EXERCISE INSTRUCTIONS:
Repeat all of the records verbatim.

SUPPLIED MATERIAL:

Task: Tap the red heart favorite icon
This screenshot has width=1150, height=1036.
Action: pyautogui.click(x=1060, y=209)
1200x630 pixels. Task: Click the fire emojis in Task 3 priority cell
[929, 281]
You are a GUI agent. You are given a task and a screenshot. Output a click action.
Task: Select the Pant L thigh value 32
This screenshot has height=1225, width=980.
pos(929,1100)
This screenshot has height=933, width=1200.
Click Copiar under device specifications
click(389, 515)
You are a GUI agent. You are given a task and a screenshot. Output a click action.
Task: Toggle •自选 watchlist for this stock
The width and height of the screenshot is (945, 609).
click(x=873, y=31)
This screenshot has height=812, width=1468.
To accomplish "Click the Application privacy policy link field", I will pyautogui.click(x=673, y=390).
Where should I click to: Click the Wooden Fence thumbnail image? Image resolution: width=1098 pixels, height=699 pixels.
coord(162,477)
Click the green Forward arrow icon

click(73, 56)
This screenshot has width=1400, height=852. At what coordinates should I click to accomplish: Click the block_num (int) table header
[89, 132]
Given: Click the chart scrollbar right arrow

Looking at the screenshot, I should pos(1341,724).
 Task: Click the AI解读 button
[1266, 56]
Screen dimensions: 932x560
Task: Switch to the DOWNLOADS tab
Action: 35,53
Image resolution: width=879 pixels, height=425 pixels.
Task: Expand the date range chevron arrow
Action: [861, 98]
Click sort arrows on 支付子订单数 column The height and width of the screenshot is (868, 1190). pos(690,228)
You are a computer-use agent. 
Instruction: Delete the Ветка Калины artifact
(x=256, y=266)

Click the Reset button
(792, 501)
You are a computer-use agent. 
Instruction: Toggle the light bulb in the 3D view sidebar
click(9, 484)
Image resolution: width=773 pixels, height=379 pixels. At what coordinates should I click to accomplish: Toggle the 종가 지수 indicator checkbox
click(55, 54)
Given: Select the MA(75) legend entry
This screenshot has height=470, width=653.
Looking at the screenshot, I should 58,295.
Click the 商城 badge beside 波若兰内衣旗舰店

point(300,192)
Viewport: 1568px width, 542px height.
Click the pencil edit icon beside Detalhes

RESPONSE AREA:
Task: Tap the red heart favorite icon
This screenshot has width=1150, height=1036.
Action: pyautogui.click(x=1060, y=209)
1200x630 pixels. Task: Click the fire emojis in Task 3 priority cell
[929, 281]
You are a GUI agent. You are given a task and a screenshot. Output a click action.
Task: Select the Pant L thigh value 32
This screenshot has height=1225, width=980.
pos(929,1100)
This screenshot has height=933, width=1200.
Click Copiar under device specifications
click(389, 515)
You are a GUI agent. You are given a task and a screenshot. Output a click action.
Task: Toggle •自选 watchlist for this stock
The width and height of the screenshot is (945, 609).
click(x=873, y=31)
This screenshot has height=812, width=1468.
To accomplish "Click the Application privacy policy link field", I will pyautogui.click(x=673, y=390).
Where should I click to: Click the Wooden Fence thumbnail image? Image resolution: width=1098 pixels, height=699 pixels.
coord(162,477)
Click the green Forward arrow icon

click(73, 56)
This screenshot has width=1400, height=852. At what coordinates should I click to accomplish: Click the block_num (int) table header
[89, 132]
Given: Click the chart scrollbar right arrow

Looking at the screenshot, I should pos(1341,724).
 Task: Click the AI解读 button
[1266, 56]
Screen dimensions: 932x560
Task: Switch to the DOWNLOADS tab
Action: 35,53
Image resolution: width=879 pixels, height=425 pixels.
Task: Expand the date range chevron arrow
Action: [861, 98]
Click sort arrows on 支付子订单数 column The height and width of the screenshot is (868, 1190). pos(690,228)
You are a computer-use agent. 
Instruction: Delete the Ветка Калины artifact
(x=256, y=266)

Click the Reset button
(792, 501)
You are a computer-use agent. 
Instruction: Toggle the light bulb in the 3D view sidebar
click(9, 484)
Image resolution: width=773 pixels, height=379 pixels. At what coordinates should I click to accomplish: Toggle the 종가 지수 indicator checkbox
click(55, 54)
Given: Select the MA(75) legend entry
This screenshot has height=470, width=653.
Looking at the screenshot, I should 58,295.
Click the 商城 badge beside 波若兰内衣旗舰店

point(300,192)
Viewport: 1568px width, 542px height.
Click the pencil edit icon beside Detalhes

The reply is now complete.